§ **WHAT THE TASK ASKS**
Lines from the line with "Instruction: Open the" to the line with "Task: Click the" in the entries below, and only those, must be output exactly, with both ends included.
RECORD SET: Begin
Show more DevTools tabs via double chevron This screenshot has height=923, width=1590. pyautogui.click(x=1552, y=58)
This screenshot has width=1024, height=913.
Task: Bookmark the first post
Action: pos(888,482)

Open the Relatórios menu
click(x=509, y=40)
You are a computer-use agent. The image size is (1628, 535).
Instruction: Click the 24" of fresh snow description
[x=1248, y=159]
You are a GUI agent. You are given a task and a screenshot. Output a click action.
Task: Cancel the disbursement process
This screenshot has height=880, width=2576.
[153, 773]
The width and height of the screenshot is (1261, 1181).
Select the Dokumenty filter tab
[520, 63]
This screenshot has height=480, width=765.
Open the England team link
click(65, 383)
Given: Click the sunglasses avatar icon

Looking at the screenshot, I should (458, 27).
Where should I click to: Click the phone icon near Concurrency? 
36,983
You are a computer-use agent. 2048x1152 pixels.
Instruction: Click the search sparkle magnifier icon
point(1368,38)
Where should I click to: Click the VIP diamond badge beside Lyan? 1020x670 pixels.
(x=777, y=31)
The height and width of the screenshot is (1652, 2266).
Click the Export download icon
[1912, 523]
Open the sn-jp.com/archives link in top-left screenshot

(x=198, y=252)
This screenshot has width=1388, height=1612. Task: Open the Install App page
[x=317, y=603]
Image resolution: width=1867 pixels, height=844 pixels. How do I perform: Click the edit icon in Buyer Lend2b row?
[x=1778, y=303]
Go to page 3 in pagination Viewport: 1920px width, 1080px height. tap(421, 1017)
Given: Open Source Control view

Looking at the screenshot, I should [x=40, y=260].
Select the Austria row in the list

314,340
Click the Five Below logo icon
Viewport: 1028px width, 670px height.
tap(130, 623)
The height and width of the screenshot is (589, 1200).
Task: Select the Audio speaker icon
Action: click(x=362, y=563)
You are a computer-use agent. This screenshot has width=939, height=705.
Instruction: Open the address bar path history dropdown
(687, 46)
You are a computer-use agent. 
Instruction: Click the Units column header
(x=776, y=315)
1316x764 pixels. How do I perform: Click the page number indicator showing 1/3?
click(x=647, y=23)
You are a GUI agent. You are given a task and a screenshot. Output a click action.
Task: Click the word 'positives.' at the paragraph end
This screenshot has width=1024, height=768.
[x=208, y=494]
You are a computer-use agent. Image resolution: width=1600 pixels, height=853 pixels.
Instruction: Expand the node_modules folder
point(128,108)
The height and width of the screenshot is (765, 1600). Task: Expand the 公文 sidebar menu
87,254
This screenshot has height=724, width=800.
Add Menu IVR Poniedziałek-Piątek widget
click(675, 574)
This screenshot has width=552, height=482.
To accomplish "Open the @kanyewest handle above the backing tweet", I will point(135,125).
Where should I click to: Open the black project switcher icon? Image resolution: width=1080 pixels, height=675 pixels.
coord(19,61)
RECORD SET: End
§ **FINISHED TASK**
Instruction: Open the address bar path history dropdown
(687, 46)
You are a computer-use agent. 
Instruction: Click the Units column header
(x=776, y=315)
1316x764 pixels. How do I perform: Click the page number indicator showing 1/3?
click(x=647, y=23)
You are a GUI agent. You are given a task and a screenshot. Output a click action.
Task: Click the word 'positives.' at the paragraph end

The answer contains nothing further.